Sanık Hüseyin Yılmaz’ın Osman Baydemir’i Başbakan’ı karşılamaya gitmemesi konusunda uyardığı yazılan iddianamede, esnaftan 1 milyon 190 bin lira topladığı, Ankara’da hastane açan bir işadamından 1 milyon dolar istediği ve AB hibe programlarından para almak için projeler hazırlama talimatını verdiği kaydedildi.

Toplanan paraları da bazı işadamları üzerinden aklayan Yılmaz’ın 2008 yılında Kuzey Irak’a düzenlenen sınır ötesi operasyonda bir helikopterin düşmesi ve iki askerin şehit olması olayını kutlamak için bir çok kişiye yemek ısmarladığı ileri sürüldü.

KCK/TM’nin mali sorumluları arasında gösterine sanık Ramazan Morkoç’un ise, Diyarbakır Büyükşehir Belediyesi bünyesinde faaliyet gösterin DİYAR A.Ş. isimli şirketin yüzde 40 ortağı olduğu kayldedildi. Vatandaşların bazı işlerini görmeleri için Morkoç’a gitiği belirtildi.
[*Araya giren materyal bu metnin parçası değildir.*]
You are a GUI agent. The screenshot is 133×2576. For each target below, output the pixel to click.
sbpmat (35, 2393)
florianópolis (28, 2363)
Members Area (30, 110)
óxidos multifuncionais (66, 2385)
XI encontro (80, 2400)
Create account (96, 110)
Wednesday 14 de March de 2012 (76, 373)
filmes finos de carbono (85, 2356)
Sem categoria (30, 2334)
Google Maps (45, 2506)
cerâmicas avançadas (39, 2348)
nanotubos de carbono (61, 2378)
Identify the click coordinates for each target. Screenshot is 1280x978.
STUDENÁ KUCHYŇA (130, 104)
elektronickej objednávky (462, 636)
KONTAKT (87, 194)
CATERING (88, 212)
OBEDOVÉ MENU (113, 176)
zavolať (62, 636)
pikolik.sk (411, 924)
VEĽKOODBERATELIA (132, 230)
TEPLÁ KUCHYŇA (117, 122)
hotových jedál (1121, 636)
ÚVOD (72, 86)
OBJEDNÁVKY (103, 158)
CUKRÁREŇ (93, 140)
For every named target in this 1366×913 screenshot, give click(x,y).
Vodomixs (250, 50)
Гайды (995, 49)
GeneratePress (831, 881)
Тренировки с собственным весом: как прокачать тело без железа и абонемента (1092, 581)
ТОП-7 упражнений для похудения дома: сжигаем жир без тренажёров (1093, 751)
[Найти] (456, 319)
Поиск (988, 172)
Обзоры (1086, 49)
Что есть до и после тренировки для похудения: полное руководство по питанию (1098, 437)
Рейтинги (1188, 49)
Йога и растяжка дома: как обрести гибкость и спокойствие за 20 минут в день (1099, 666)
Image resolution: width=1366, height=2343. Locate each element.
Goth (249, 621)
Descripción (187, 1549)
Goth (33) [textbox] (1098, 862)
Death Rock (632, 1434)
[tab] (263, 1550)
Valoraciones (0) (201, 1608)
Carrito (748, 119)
İHD’DEN NEZARETHANE TEPKİSİ

Duruşma devam ederken adliye önünde İHD üyeleri toplanıp, tutuklu saıkların adliyedeki nezarathanede yaşadıkları sıkıntıları dile getirdi. İHD Diyarbakır Şube Sekreteri Raci Bilici, adliye nezaharethanesine getirilen tutuklu sanıkların kelepçelerinin akşama kadar çıkarılmadığını bu şekilde tuvalet ve yemek ihtiyaçlarını gideremediklerini söyledi. Bilici, şöyle dedi:

“80 metrekare büyüklüğünde tavanı düşük, ortalama 50 santimetre olan 4-5 adet pencerenin olduğu bir adet tuvalet, bir adet lavabo ve sadece 3 adet bankın bulunduğu bir nezarethane odasında tutukluların hepsi barındırılmaktadır. Kapı ve penceresi tamamen demirli olan ve koridorlarda askerlerin beklediği adliye nezarethanesinde hiç bir kaçma olanakları bulunmamaktır. Ellerinde kelepçelerle odada çıkarılmadan duruşma saati gelinceye kadar bu şekilde bekletilenlere 3 adet bank, tutuklu sayısı karşısında yetersiz kalması nedeniyle, tutukluların tamamı oturacakları yer bulamamaktadır. Hiçbir tutuklu, hükümlüye her ne sebep olursa olsun işkence, insanlık dışı ya da onur kırıcı davranışta bulunulamaz. Adliye içerisinde bulunan nezarethane koşulları ivedilikle düzeltilmelidir ve tutuklulara insan onuruna yaraşır muamele yapılmalıdır. Ayrıca bu konuda keyfi davranan görevliler hakkında da gerekli soruşturma başlatılmalıdır. Bizler insan hakları savunucuları olarak bu takipçisi olacağız.”

GAZETECİLERE SALDIRI

İHD’nin yaptığı açıklama sonrasında Büyükşehir Belediyesi önünde toplanan kalabalık içerisinden bir grup, “Bunlar bizi terörist gösteriyor” diyerek açıklamayı görüntüleyen gazetecilere küfürlü yumruklu saldırıda bulundu.

Araya İHD yetkilileri ve polisin girmesi sonucu kısa süreli tartışmanın büyümesi önlendi. BDP Van Milletvekili Özdal Uçer, belediye önünde bulunan BDP otobüsünün üzerine çıkarak kalabalığı gazetecilere müdahale edilmemesi konusunda uyardı.